Below are the entries to work from; restate word for word the portion that opens with the line containing "Task: Click the search magnifier icon" and closes with the line containing "The image size is (1512, 806).", keeping both.

#### Exercise data:
* * * *
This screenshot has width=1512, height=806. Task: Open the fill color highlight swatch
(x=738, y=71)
* * * *
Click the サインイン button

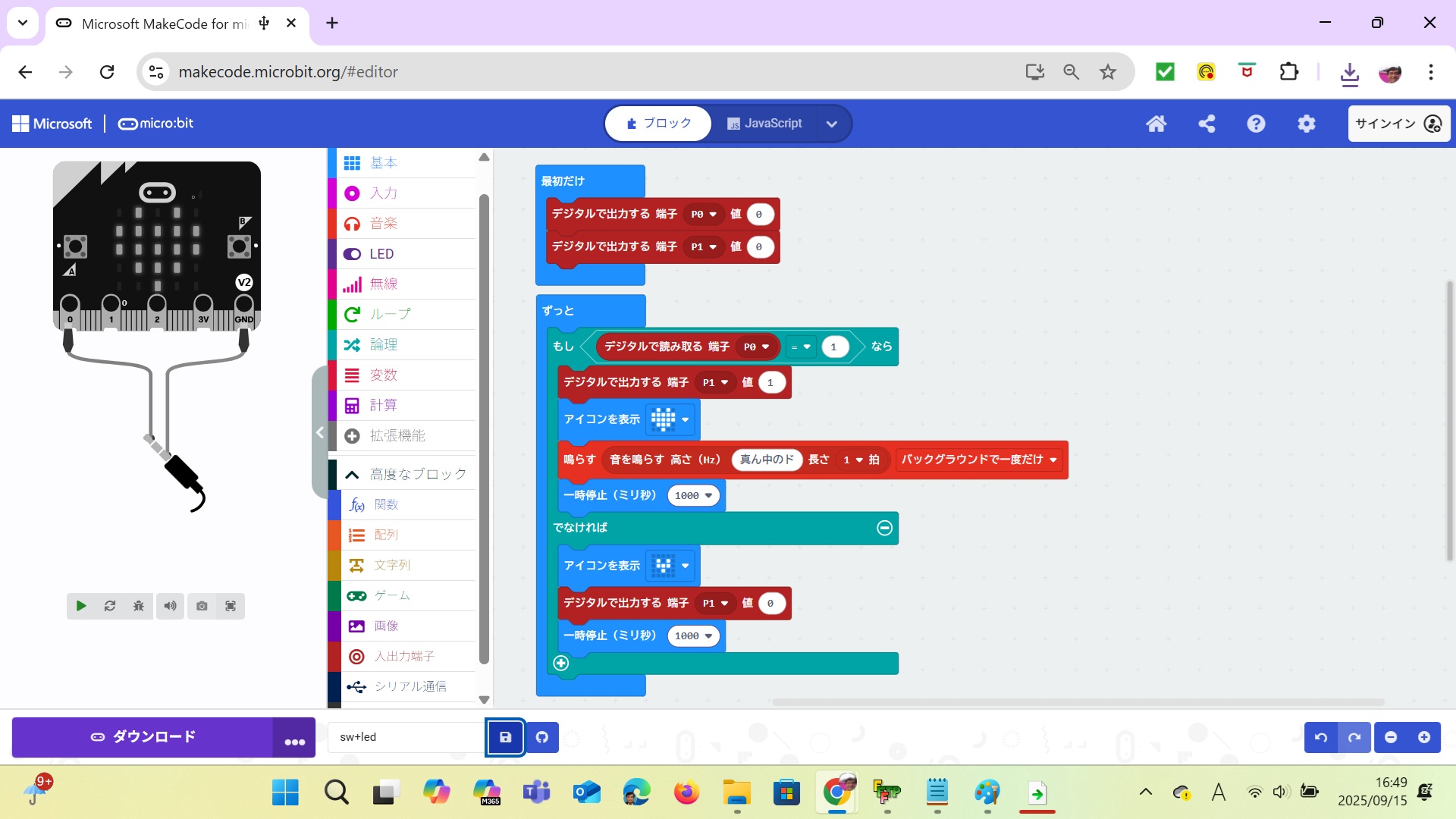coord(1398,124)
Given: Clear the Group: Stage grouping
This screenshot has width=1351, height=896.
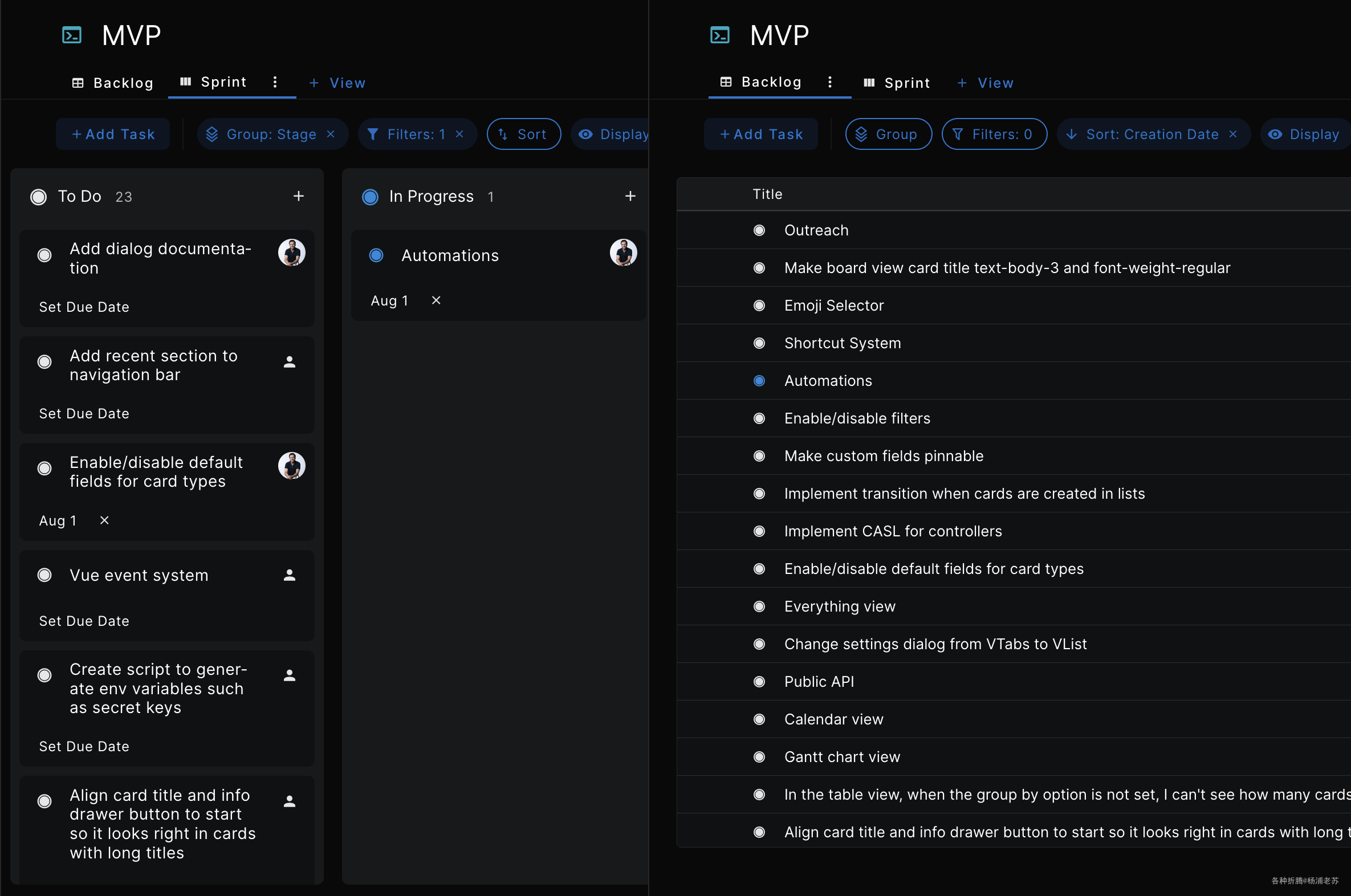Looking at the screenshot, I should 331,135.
* * * *
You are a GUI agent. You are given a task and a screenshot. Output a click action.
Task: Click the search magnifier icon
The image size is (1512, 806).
* * * *
#### Exercise result:
Task: Click the search magnifier icon
The image size is (1512, 806).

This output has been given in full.